__Exercise__.
Which lines in the data below contain the word "width"? Return each of them.

__Record set__.
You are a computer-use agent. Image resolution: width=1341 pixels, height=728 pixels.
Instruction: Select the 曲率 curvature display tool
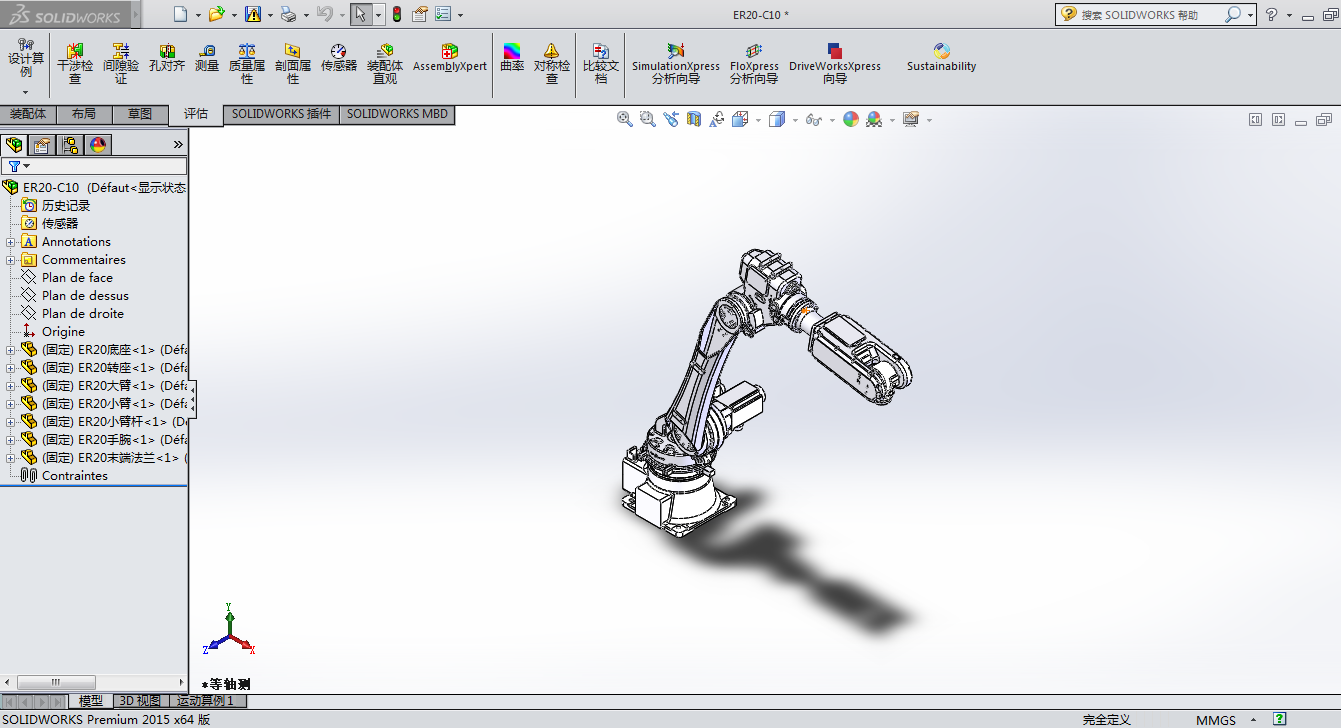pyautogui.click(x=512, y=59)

* * *

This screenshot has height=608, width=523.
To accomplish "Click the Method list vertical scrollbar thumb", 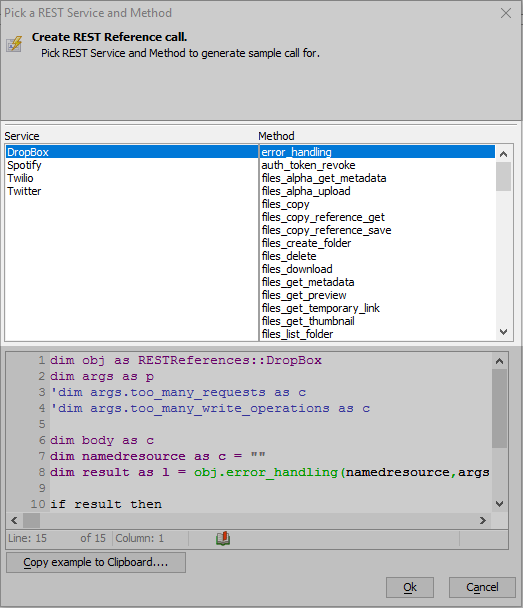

__Response__.
You are a computer-use agent. Image resolution: width=1341 pixels, height=728 pixels.
This screenshot has height=608, width=523.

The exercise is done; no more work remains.